The exponential distribution has density (with respect to Lesbegue measure) \[ f(X;\lambda) = \frac{1}{\lambda} e^{-X/\lambda} 1\{X > 0\} \] for \(\lambda>0\). Suppose \(X_1, ... , X_n\) are independently exponential\((\lambda)\) distributed .

1. Show that the maximum likelihood estimator for \(\lambda\) is \(\hat{\lambda}^{MLE} = \frac{1}{n} \sum_{i=1}^n X_i\)
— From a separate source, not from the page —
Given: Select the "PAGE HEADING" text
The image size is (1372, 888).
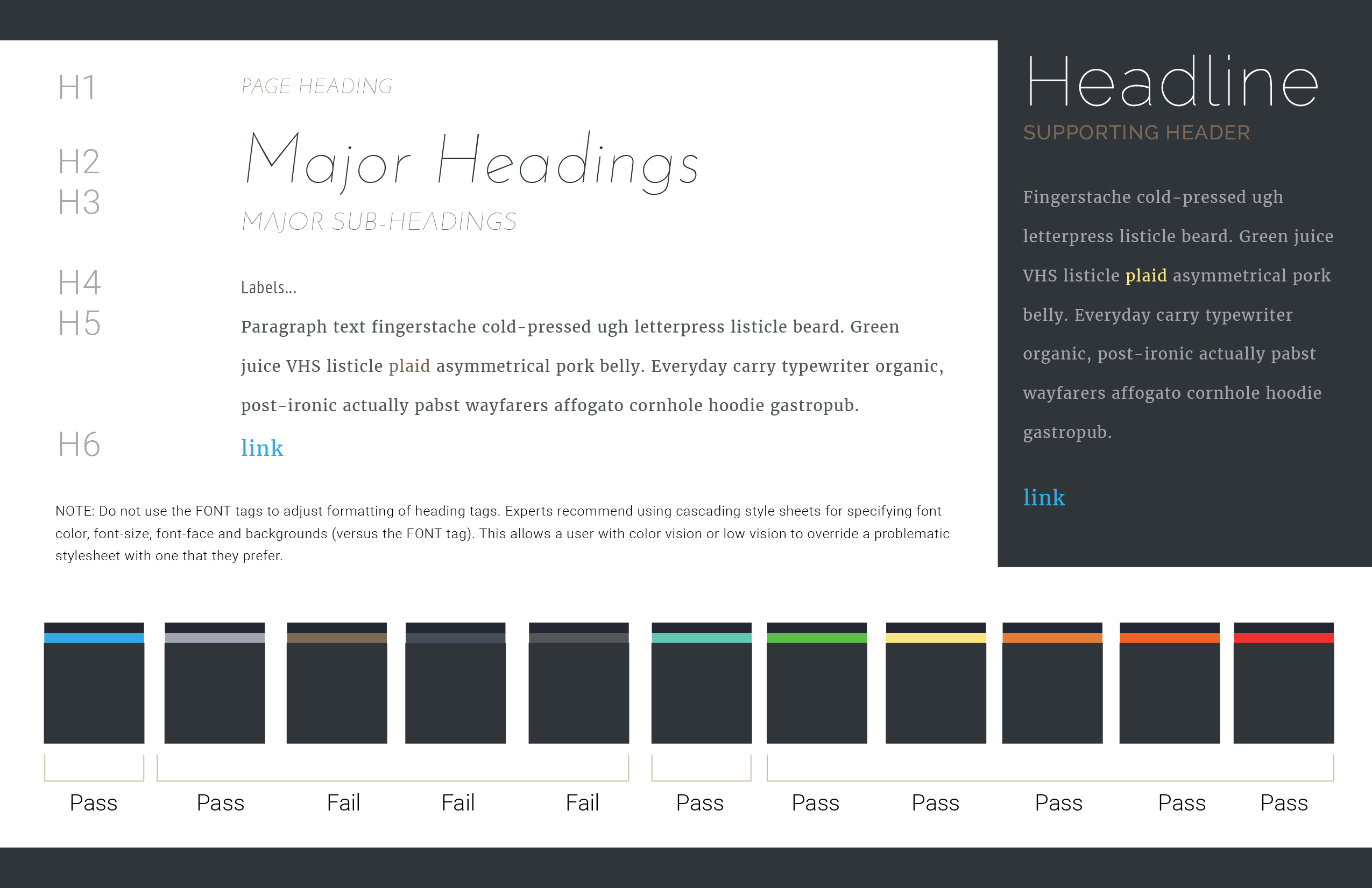Looking at the screenshot, I should point(316,87).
2. Derive the Cramér Rao lower bound for any unbiased estimator for \(\lambda\). Is \(\hat{\lambda}^{MLE}\) a minimum variance unbiased estimator?

3. Find the most powerful test of size \(\alpha\) for testing \(H_0: \lambda = \lambda_0\) versus \(H_1:\lambda = \lambda_1\).

Problem 2

Suppose \(X_1, ... , X_n\) are independently uniformly distributed on \((0,\theta)\).

1. Show that \(2 \bar{X} = \frac{2}{n} \sum_{i=1}^n X_i\) is an unbiased estimator for \(\theta\).

2. Show that \(\hat{\theta} = \frac{n+1}{n} \max_{1 \leq i \leq n} X_i\) is an unbiased estimator for \(\theta\) with \(Var(\hat{\theta}) < Var(2 \bar{X})\).

3. Is there a Cramér Rao lower bound for the variance of \(\theta\)? Why or why not?

4. (Optional and challenging) Show that \(\hat{\theta} = \frac{n+1}{n} \max_{1 \leq i \leq n} X_i\) is a minimum variance unbiased estimator for \(\theta\).